Irrespective of the insalubrity of the environs, there is another reason why modern Rome cannot compare with the ancient city. Its streets no longer radiate from a centre towards all the points of the compass, as they did of yore. The Appian Road, which on first leaving the city passes through a curious avenue of tombs, is typical of the old roads, constructed in straight lines, and shortening distances. It is true that these ancient highways have been superseded by railways, but they are still few in number, and Rome is not situated on a trunk line. Elsewhere railways were built from the capital of the country towards its periphery; in Italy, on the contrary, it was Florence, Bologna, and Naples which constructed lines converging upon Rome.

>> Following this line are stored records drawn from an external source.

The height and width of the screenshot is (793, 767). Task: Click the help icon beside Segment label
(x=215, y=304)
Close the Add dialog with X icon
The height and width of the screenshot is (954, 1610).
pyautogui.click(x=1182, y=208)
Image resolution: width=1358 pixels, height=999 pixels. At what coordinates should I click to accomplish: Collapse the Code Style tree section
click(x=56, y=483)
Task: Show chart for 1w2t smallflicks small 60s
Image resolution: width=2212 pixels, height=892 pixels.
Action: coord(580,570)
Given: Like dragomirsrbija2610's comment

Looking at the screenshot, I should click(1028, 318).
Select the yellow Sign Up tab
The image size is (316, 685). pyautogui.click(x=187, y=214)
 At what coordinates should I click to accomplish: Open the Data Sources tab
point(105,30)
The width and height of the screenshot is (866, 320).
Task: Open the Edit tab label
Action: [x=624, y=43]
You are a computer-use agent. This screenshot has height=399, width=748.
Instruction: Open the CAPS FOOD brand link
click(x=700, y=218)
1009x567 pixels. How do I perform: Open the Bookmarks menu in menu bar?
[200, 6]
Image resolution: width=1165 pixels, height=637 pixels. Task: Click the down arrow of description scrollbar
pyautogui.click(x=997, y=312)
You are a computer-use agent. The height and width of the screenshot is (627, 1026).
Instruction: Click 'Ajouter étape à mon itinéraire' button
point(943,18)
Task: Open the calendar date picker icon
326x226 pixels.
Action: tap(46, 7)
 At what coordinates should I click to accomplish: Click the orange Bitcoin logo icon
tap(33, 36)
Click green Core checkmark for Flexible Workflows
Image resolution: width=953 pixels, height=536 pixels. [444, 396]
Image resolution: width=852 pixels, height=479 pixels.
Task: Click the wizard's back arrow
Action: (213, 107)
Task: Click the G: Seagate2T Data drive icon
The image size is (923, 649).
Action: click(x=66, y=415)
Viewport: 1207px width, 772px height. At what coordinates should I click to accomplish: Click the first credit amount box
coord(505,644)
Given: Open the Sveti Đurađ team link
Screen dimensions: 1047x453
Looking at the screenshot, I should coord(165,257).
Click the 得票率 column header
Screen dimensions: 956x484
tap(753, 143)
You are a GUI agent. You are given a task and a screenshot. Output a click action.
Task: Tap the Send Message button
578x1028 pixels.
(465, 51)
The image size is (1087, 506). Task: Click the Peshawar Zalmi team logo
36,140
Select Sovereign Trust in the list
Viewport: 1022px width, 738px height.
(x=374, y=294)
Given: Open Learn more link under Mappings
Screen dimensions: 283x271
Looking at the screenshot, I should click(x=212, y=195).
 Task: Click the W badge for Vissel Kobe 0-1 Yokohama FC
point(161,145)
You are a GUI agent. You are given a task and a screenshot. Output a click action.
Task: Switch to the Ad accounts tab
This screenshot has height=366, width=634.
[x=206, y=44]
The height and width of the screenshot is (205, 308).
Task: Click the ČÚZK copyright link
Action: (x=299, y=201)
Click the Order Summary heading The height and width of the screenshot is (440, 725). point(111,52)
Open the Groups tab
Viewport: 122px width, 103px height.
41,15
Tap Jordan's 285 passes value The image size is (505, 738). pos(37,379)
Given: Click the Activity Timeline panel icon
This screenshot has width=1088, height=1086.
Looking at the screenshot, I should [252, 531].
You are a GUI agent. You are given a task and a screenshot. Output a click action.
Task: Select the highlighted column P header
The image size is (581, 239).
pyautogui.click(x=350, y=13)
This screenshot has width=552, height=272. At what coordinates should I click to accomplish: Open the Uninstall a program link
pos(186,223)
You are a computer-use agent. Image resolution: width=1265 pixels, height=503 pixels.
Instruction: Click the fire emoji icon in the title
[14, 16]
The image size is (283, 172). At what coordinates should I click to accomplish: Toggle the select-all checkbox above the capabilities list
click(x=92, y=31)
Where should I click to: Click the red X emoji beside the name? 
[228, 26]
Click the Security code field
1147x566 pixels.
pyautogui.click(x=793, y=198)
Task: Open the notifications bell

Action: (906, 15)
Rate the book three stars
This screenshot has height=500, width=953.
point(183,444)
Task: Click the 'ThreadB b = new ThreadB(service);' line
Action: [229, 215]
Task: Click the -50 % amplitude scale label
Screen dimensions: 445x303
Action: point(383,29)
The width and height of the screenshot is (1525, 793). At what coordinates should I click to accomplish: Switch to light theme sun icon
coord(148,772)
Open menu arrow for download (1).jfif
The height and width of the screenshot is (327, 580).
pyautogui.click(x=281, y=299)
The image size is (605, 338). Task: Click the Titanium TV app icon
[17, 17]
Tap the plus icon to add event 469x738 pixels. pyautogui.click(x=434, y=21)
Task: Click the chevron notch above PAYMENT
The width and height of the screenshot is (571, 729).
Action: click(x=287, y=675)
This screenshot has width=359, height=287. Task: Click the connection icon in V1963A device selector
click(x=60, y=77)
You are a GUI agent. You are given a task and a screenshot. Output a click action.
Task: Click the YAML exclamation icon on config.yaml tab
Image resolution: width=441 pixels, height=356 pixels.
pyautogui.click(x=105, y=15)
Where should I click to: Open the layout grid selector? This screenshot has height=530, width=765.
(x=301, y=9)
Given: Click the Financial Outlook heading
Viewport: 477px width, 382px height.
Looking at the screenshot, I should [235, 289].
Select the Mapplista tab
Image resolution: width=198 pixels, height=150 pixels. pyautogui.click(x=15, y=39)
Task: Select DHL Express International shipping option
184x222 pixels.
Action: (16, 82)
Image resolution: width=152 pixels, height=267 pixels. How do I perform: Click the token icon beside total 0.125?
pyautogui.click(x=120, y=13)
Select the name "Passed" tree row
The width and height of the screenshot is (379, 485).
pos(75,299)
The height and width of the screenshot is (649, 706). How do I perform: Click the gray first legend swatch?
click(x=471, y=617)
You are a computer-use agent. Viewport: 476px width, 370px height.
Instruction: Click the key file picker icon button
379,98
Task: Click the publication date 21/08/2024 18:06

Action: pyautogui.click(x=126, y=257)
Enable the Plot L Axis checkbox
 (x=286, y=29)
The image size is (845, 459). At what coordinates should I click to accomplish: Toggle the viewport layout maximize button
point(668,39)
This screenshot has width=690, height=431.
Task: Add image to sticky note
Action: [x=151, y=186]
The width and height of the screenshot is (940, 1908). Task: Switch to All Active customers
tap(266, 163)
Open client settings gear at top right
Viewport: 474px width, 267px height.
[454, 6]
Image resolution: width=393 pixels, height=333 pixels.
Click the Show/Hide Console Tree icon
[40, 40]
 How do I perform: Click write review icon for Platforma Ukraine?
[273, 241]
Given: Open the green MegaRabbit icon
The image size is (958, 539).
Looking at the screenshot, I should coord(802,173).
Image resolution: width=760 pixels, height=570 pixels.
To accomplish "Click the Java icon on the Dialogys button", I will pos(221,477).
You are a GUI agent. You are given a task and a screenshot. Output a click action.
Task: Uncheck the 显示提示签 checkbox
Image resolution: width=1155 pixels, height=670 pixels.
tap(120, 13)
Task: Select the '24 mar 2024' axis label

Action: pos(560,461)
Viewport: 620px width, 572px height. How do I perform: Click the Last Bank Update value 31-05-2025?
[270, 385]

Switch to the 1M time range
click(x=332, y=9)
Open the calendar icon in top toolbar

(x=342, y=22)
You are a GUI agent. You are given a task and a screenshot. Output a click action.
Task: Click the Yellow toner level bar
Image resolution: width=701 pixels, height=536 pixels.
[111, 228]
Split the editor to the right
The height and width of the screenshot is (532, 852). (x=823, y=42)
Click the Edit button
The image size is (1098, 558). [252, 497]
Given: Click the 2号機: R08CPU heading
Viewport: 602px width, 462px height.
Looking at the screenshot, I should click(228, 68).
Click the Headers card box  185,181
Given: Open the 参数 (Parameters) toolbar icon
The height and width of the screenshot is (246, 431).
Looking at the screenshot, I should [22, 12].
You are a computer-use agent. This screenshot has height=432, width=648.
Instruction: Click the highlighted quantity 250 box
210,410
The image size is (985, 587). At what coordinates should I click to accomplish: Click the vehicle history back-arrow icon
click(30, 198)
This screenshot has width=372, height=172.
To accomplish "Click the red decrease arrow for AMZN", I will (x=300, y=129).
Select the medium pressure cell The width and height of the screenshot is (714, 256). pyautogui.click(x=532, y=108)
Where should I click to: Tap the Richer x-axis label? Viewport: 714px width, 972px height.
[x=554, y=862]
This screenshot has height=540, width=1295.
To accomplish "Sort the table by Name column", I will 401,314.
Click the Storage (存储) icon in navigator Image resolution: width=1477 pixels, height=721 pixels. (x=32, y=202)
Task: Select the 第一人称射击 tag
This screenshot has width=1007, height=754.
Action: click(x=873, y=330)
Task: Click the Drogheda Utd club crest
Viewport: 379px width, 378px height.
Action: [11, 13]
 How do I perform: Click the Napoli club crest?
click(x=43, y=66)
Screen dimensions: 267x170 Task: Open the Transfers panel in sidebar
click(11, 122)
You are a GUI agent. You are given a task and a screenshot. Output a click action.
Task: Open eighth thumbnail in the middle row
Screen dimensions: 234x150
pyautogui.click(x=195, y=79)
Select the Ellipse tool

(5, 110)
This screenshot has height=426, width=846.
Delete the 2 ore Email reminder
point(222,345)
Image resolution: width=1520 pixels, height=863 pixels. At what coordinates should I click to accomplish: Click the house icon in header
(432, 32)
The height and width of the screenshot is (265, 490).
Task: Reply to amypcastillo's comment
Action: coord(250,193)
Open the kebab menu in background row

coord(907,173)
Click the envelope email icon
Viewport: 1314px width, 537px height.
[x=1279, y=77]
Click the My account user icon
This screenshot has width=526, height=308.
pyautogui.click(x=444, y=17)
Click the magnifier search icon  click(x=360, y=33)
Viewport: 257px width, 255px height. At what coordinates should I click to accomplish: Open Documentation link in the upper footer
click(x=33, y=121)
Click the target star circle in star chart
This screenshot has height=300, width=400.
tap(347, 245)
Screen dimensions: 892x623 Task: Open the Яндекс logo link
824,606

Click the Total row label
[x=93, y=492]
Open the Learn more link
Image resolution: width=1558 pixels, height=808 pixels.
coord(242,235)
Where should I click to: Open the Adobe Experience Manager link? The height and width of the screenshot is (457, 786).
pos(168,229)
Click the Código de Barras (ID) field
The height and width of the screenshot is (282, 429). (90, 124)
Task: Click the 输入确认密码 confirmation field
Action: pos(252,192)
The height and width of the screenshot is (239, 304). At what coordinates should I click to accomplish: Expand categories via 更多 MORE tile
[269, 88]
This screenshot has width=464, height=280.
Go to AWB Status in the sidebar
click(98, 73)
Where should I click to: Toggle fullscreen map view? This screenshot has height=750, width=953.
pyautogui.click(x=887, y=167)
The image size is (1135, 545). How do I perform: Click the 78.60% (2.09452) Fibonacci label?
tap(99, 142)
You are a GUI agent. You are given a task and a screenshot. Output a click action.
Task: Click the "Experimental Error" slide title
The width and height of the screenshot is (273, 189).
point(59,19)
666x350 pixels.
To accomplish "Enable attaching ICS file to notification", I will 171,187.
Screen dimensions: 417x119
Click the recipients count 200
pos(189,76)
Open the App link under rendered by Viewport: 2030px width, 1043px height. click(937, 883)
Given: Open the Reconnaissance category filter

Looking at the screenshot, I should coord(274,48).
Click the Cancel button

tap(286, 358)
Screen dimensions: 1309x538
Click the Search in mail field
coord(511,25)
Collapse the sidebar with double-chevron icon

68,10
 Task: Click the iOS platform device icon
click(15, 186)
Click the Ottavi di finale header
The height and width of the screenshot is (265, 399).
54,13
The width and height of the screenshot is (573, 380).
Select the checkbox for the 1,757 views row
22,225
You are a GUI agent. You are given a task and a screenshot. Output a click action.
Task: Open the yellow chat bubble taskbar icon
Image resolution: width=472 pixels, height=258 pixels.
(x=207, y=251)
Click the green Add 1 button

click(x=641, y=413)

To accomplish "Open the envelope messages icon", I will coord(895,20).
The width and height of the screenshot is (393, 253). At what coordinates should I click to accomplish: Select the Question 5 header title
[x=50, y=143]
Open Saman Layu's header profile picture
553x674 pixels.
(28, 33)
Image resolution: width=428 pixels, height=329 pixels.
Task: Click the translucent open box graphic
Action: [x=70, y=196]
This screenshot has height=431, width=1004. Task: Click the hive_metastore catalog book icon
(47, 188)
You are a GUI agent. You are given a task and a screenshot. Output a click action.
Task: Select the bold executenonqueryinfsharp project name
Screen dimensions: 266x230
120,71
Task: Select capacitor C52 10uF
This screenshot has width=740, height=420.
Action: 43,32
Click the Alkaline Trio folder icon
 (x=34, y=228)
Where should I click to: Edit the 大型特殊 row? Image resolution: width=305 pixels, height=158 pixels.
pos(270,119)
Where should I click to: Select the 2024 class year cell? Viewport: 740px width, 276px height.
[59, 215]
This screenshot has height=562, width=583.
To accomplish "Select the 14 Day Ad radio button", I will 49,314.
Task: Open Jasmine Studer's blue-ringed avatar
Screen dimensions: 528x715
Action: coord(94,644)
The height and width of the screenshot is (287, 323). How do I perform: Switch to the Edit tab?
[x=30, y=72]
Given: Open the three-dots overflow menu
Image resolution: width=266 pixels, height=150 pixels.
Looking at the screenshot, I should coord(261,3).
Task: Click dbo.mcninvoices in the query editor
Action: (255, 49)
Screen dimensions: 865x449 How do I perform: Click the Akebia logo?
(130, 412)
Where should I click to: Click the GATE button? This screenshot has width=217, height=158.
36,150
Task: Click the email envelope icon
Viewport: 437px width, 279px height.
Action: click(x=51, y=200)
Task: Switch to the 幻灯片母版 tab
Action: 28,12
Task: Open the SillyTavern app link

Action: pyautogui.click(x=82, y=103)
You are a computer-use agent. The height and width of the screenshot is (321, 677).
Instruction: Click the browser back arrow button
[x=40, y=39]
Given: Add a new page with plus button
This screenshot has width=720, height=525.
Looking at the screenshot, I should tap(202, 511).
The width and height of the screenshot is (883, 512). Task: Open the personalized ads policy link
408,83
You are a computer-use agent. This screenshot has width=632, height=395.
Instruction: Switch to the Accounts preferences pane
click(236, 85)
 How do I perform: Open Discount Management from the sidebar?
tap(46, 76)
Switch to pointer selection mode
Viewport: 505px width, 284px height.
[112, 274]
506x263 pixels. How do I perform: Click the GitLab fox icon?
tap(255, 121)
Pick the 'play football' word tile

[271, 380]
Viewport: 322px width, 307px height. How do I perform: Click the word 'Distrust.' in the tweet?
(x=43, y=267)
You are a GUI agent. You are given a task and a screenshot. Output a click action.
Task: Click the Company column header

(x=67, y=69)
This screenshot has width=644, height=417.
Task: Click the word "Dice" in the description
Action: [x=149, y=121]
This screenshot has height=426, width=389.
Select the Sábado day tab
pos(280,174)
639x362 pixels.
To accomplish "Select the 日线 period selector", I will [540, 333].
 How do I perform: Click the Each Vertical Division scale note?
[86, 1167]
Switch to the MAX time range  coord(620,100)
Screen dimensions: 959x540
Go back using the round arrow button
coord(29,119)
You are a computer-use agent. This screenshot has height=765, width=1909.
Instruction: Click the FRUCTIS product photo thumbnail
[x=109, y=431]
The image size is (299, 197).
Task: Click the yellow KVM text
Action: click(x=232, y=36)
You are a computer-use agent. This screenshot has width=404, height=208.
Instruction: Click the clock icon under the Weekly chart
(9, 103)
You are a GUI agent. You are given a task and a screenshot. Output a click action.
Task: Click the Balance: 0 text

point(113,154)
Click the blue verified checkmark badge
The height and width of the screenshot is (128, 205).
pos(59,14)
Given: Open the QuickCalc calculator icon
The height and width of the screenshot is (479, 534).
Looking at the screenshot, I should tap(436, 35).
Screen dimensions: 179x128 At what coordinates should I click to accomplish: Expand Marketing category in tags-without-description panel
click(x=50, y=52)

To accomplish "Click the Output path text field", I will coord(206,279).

Rome is one of those large cities which are least able to exist upon their own resources, and having no port, and its immediate vicinity being rendered uninhabitable by miasmata, it has attached to it outlying places, and occupies a position similar to that of a spider in the centre of its web. Its gardens, rural retreats, and industrial establishments are all in the hill towns of Tivoli, Frascati (near which on a ridge are the ruins of Tusculum), Marino (near which the confederated nations of Latium held their meetings), Albano (joined by a magnificent viaduct to Ariccia), Velletri (the old city of the Volsci), and Palestrina (more ancient than either Alba Longa or Rome, and occupying the site of a famous temple of Fortune, the pride of ancient Præneste). Its watering-places are Palo, Fiumicino, and Porto d’Anzio, which adjoins the little town of Nettuno, so famous because of the {281} haughty beauty of its women. Its only seaport is Cività Vecchia, a dreary town on the Tyrrhenian Sea, with a magnificent harbour.[93] The ancient harbours to the south of the Tiber are very little resorted to in our day. Terracina, hidden amidst verdure at the foot of white cliffs, is only used by Rome-bound travellers coming by the coast road from the south.[94] Nearly every other town of Latium is built on one or other of the two great roads, of which one leads northward to Florence, whilst the other penetrates the valley of the Sacco towards the south-east, and finally issues upon the campagna of Naples. Viterbo, the “city of nice fountains and pretty girls,” is the principal town in the north. Alatri, on the slope of the Garigliano, and commanded by a superb necropolis enclosed by cyclopean walls, occupies a similar position in the south. In the east, in one of the most charming valleys of Sabina, traversed by the ever-cool waters of the Anio, lies Subiaco, the ancient Sublaqueum, thus named after the three reservoirs constructed by Nero, who used to fish trout in them with a golden net. It was in a holy cave (sacro specu) near Subiaco that St. Benedict established his famous monastery, which preceded the still more famous monastery of Monte Casino, and conjointly with that of Lérins, in Provence, became the cradle of monachism in the West.[95]
Fig. 102.—CIVITÀ VECCHIA.
Scale 1 : 8,888.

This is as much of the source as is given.